The truth is that sequestration cuts – which are significant enough already – already represent significantly lower levels of cutting spending than what House Republicans wanted. Some Tea Partiers in the House voted against them because they were not severe enough. And don’t forget: the budgets that Republicans have been voting for, year after year, promise to entirely wipe out non-defense discretionary spending over the long term. All of it.

And so, we got squestered, because that’s what Republicans wanted, their ultra-conservative base loves it, because the GOP has been taken over by a peculiar breed of right-wing anarchists.

The Republican Party has been taken over by anarchists, Tea Party extremists who do not believe in government. As University of California linguistics professor George Lakoff observed, “They believe that Democracy gives them the liberty to seek their own self-interests by exercising personal responsibility, without having responsibility for anyone else or anyone else having responsibility for them.” Republican anarchists reject the founders’ morality, the sentiments that produced the Declaration of Independence and U.S. Constitution. These ultra conservatives don’t believe in the common good or the notion that Americans have a moral responsibility to care for each other. The Republican anarchist motto is, “I’m for me, first.” (Ayn Rand’s objectivism and glorified self-interest.)

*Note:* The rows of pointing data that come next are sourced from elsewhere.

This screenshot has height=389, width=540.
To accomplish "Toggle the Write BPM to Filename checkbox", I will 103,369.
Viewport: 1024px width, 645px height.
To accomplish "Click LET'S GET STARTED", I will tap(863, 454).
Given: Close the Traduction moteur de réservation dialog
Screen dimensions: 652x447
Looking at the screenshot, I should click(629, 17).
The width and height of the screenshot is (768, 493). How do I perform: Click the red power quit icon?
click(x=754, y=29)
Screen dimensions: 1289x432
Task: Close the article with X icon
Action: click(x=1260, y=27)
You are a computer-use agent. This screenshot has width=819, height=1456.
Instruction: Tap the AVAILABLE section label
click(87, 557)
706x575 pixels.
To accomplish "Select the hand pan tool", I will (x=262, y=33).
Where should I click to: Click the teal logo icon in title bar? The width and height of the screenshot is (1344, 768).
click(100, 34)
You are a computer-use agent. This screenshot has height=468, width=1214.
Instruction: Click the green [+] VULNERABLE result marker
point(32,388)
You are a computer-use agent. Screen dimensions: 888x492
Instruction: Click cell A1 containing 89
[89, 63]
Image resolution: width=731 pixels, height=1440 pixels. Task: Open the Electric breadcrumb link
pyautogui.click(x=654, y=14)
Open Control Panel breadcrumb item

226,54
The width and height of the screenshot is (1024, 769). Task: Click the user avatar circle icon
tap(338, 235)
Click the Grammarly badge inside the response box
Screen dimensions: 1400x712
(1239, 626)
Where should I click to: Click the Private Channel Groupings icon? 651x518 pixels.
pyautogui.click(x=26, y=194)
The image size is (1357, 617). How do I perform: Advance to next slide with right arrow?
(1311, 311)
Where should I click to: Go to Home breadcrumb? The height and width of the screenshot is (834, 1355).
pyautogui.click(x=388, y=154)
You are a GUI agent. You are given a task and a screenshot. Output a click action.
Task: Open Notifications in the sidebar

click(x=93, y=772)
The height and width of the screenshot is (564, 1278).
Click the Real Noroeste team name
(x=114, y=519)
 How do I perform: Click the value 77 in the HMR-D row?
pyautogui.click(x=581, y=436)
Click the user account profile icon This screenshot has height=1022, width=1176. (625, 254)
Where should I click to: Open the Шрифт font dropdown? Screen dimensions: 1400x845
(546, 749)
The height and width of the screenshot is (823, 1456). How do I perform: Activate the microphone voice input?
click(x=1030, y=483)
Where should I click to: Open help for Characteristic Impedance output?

And now we see the results. Republicans swore that sequestration would be painless. But as more Americans experience the impact of cuts and furloughs, it will prove to be anything but painless. Just look at how its playing out in air travel and the consider what might happen when:

  • 7,000 fewer FBI employees — including 1,000 — are workign each day
  • 2,100 fewer food inspections are performed by the FDA, causing plant closures and more then $400 million in lost wages
  • 540,000 fewer vaccines for the flu, hepatitis and measles are available from the CDC
  • 36,700 Bureau of Prisons staff are furloughed, increasing the likelihood of “misconduct” by inmates
  • pending immigration cases swell to 350,000, as the Executive Office for Immigration Review freezes hiring
  • 8,900 homeless persons with serious mental illness go without vital outreach, treatment and housing
  • FEMA loses over $1 billion in disaster relief funding

The list goes on, and as the consequences wear on American’s will tire of Republicans’ unwillingness to budge on taxes, and may be ticked off that Republicans would rather have all the cost of shrinking government fall on the 99 percent than raise taxes or close loopholes on the 1 percent.

For now, though, Republican obstinance has sequestered “the friendly skies.” The only question is, “For how long?” Or perhaps its “What’s next?”